Start of Block

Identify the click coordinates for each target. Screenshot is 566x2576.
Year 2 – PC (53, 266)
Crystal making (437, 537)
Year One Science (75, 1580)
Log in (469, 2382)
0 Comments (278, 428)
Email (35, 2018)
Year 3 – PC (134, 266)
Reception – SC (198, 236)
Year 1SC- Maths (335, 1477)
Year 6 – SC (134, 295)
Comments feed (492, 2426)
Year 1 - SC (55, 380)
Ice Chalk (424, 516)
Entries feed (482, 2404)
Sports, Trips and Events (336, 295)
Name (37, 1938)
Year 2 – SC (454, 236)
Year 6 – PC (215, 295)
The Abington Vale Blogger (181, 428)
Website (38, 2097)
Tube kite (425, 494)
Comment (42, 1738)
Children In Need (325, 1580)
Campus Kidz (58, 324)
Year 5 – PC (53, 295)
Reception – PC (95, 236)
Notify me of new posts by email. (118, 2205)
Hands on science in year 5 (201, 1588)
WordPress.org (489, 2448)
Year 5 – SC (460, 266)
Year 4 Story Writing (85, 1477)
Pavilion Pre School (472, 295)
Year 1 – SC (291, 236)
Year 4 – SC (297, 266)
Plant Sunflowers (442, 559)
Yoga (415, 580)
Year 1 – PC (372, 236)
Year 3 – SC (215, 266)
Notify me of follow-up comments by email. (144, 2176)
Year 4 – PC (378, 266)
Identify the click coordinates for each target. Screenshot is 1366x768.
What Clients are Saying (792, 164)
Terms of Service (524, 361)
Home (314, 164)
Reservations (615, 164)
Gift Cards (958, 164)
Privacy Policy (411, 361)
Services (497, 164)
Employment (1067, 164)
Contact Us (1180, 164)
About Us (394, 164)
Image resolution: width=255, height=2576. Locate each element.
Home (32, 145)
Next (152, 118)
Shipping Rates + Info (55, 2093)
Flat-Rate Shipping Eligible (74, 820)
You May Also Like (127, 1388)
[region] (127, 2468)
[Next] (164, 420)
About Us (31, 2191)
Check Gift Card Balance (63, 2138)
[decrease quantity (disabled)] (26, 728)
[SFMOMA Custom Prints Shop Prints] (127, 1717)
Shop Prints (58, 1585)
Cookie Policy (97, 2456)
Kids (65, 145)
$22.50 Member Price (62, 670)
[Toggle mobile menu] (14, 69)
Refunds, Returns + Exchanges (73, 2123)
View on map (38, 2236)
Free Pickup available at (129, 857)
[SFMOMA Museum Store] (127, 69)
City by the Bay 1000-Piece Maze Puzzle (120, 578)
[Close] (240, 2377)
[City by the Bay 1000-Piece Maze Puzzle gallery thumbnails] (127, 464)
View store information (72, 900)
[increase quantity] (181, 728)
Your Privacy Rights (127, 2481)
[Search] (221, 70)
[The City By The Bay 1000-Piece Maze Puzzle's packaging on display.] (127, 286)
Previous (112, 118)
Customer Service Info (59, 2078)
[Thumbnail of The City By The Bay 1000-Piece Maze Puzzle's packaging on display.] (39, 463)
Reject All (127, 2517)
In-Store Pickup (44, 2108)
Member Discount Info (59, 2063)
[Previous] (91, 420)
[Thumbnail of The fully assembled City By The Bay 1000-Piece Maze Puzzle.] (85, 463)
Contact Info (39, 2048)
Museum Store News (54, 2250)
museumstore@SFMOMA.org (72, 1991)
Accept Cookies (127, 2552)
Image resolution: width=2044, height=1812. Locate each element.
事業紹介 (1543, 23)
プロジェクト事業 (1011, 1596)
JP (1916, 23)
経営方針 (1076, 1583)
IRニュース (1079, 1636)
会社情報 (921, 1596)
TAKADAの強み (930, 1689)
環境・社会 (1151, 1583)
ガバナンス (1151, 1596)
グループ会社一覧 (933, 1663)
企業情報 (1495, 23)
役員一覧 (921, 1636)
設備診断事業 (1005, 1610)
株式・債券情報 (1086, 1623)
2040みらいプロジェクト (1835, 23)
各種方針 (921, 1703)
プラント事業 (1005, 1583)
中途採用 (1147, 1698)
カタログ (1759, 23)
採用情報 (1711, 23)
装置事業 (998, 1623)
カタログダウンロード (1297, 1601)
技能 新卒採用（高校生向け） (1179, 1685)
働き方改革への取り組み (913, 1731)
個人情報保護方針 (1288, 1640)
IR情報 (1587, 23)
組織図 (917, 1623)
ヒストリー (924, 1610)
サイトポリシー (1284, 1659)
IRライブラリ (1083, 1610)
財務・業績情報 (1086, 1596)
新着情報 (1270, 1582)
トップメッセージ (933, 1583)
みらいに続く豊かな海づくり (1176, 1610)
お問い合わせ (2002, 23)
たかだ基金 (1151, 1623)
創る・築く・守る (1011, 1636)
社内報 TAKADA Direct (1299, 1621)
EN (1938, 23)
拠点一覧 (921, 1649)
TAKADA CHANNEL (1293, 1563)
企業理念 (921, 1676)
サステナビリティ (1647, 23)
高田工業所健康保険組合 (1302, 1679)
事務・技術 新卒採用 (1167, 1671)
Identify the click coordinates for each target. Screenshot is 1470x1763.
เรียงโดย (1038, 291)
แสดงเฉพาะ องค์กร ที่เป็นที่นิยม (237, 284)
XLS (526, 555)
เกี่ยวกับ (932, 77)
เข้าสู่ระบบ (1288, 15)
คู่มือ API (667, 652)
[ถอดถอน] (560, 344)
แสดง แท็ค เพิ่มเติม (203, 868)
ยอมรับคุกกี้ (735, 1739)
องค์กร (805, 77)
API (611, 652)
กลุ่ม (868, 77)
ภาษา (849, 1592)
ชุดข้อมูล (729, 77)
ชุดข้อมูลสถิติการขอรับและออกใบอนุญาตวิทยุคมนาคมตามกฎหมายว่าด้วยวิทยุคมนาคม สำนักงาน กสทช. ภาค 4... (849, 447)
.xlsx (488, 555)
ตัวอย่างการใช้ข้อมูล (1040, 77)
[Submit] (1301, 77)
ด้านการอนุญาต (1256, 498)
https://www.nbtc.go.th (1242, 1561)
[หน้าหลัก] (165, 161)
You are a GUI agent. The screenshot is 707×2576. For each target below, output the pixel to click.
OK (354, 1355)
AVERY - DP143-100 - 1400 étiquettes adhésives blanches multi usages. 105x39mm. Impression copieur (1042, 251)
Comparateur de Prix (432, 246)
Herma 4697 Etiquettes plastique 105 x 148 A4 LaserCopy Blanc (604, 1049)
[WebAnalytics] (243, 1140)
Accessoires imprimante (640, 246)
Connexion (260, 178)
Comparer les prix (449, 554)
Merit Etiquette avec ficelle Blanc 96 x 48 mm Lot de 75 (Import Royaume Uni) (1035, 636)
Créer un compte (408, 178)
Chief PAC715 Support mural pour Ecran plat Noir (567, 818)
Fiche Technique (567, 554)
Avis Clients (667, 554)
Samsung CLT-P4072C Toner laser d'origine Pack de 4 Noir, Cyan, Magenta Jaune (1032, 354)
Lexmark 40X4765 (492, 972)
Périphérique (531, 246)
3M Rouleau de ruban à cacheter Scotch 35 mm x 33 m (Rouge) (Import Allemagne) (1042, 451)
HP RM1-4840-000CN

End of Block

What to produce: The expected answer is a copy of each line in the listing above that contains "Puzzle".

Task response:
City by the Bay 1000-Piece Maze Puzzle (120, 578)
[City by the Bay 1000-Piece Maze Puzzle gallery thumbnails] (127, 464)
[The City By The Bay 1000-Piece Maze Puzzle's packaging on display.] (127, 286)
[Thumbnail of The City By The Bay 1000-Piece Maze Puzzle's packaging on display.] (39, 463)
[Thumbnail of The fully assembled City By The Bay 1000-Piece Maze Puzzle.] (85, 463)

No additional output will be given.